::: DATA EXCERPTS :::
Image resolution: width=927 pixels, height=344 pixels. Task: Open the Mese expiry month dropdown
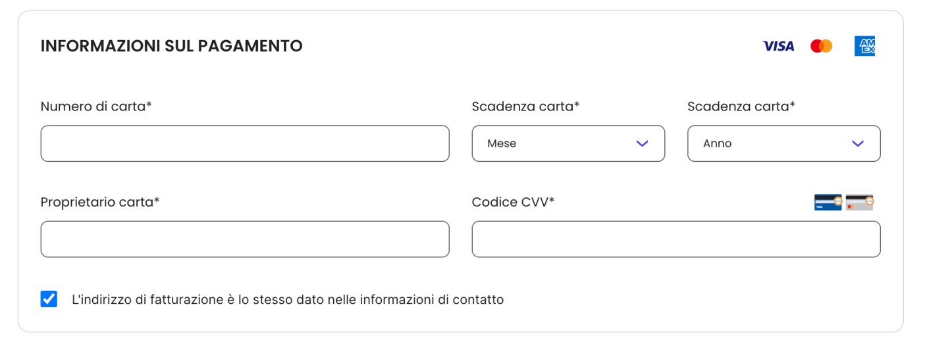[x=568, y=143]
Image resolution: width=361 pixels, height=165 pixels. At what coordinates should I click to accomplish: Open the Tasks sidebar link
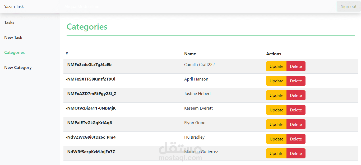coord(9,22)
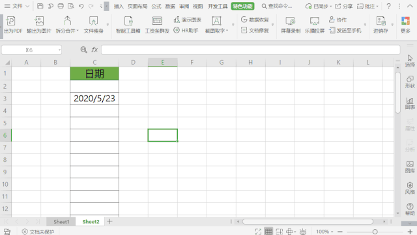417x235 pixels.
Task: Toggle the eye protection mode icon
Action: click(302, 232)
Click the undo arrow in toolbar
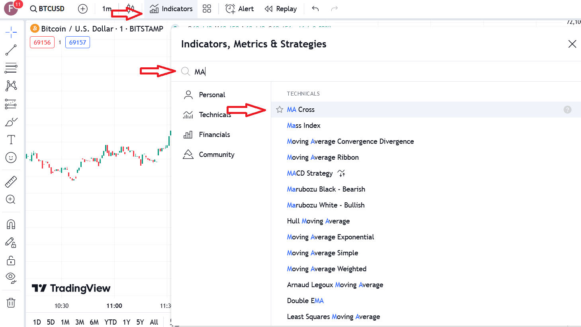This screenshot has width=581, height=327. point(315,9)
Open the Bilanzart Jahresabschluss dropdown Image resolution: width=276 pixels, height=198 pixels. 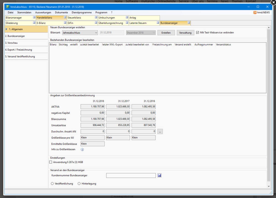[x=80, y=33]
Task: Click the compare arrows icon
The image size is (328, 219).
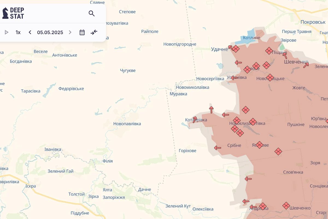Action: point(94,32)

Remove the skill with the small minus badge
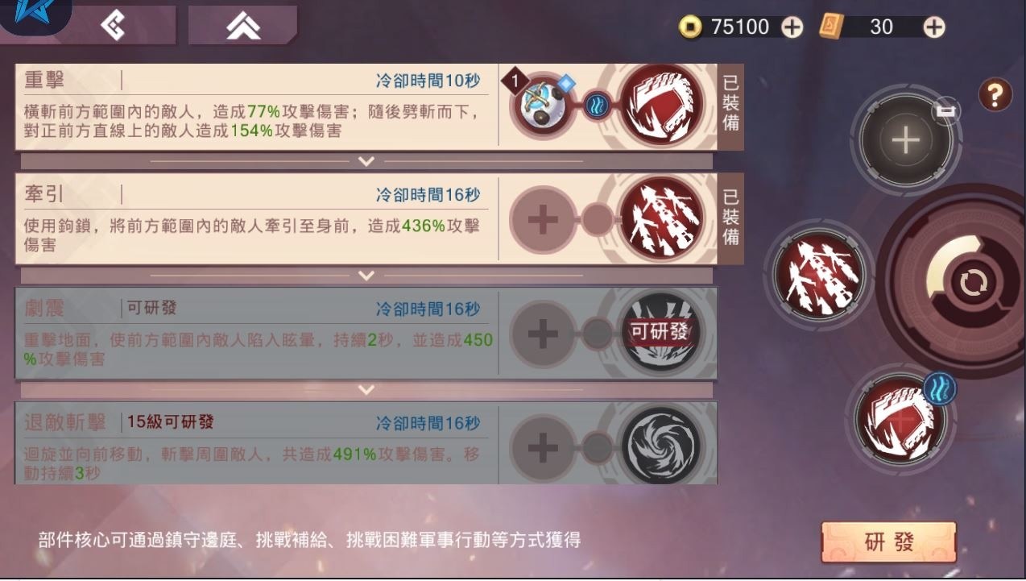pos(946,111)
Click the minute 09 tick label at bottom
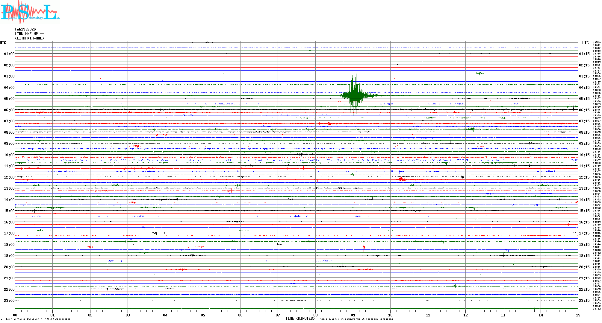Screen dimensions: 602x323 [x=353, y=315]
:::
AIM :: Can you arrange the rows, starting with the line that contains "Task: Click the compare arrows icon" and going on through the end of the rows, as a two-column CSV with the header columns "instruction" and "answer"? Give one CSV line per row, put each field in double quotes, turn any line breaks into spaces, and leave the pictures out.

WRITTEN REPLY ::
instruction,answer
"Task: Click the compare arrows icon The image size is (328, 219).","Action: point(94,32)"
"Remove the skill with the small minus badge","pos(946,111)"
"Click the minute 09 tick label at bottom","Screen dimensions: 602x323 [x=353, y=315]"